▸ **Assigned task**: Take the entries below and print only the lines from the one with "ESPAÑOL (Castellano) (172, 2207)" through the one with "Sobre Nós (39, 2276)", exactly as they stand, both ends included.

==== Dataset records ====

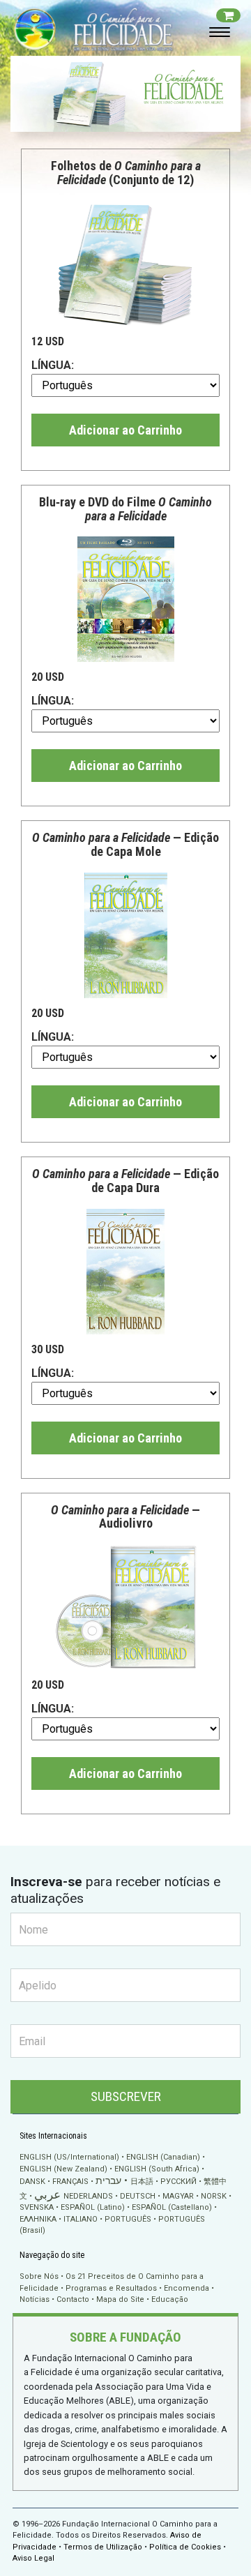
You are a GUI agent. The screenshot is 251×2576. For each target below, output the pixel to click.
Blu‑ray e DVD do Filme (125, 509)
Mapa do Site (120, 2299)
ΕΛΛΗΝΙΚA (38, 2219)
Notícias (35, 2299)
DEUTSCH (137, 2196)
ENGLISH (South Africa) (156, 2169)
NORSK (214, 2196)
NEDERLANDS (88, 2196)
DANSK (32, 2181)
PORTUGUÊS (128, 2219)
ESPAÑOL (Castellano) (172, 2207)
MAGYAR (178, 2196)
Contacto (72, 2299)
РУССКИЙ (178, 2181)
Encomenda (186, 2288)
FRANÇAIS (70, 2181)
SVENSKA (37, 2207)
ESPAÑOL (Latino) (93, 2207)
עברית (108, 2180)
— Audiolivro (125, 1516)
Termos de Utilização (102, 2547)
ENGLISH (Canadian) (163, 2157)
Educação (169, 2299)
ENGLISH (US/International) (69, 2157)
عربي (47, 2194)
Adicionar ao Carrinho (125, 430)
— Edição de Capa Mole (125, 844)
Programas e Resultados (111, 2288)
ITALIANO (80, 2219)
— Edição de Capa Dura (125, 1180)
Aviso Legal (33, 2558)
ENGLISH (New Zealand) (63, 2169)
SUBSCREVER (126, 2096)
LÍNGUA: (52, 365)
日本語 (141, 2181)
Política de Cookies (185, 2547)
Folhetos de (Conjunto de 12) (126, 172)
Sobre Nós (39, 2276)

====
==== Dataset records ====

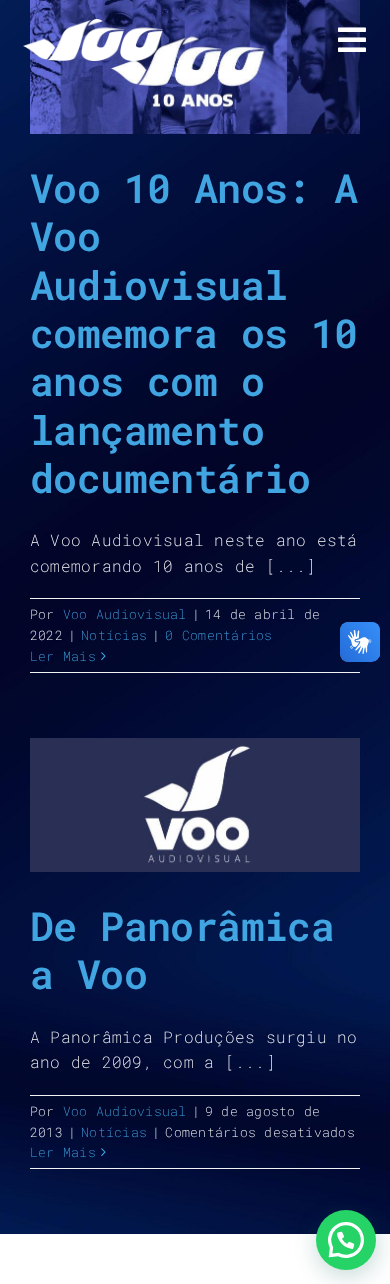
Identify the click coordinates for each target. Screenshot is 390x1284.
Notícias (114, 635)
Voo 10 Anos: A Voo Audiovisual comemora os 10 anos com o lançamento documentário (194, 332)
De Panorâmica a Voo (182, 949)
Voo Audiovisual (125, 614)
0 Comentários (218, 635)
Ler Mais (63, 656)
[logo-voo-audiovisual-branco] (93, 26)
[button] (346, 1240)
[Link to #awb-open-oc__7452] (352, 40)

====
==== Dataset records ====

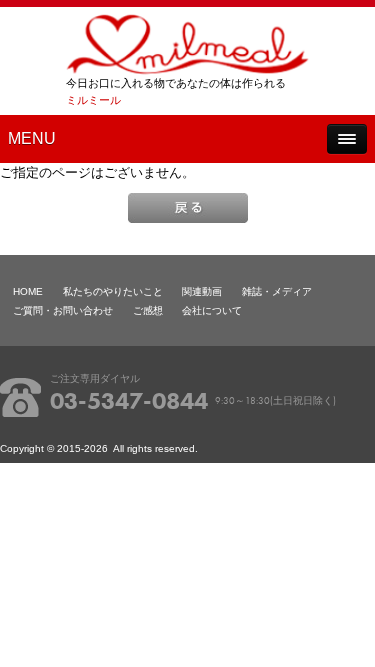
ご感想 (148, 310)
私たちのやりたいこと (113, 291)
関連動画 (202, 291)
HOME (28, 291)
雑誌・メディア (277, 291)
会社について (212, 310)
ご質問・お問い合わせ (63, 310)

====

▸ **Final answer**:
ESPAÑOL (Castellano) (172, 2207)
MAGYAR (178, 2196)
Contacto (72, 2299)
РУССКИЙ (178, 2181)
Encomenda (186, 2288)
FRANÇAIS (70, 2181)
SVENSKA (37, 2207)
ESPAÑOL (Latino) (93, 2207)
עברית (108, 2180)
— Audiolivro (125, 1516)
Termos de Utilização (102, 2547)
ENGLISH (Canadian) (163, 2157)
Educação (169, 2299)
ENGLISH (US/International) (69, 2157)
عربي (47, 2194)
Adicionar ao Carrinho (125, 430)
— Edição de Capa Mole (125, 844)
Programas e Resultados (111, 2288)
ITALIANO (80, 2219)
— Edição de Capa Dura (125, 1180)
Aviso Legal (33, 2558)
ENGLISH (New Zealand) (63, 2169)
SUBSCREVER (126, 2096)
LÍNGUA: (52, 365)
日本語 (141, 2181)
Política de Cookies (185, 2547)
Folhetos de (Conjunto de 12) (126, 172)
Sobre Nós (39, 2276)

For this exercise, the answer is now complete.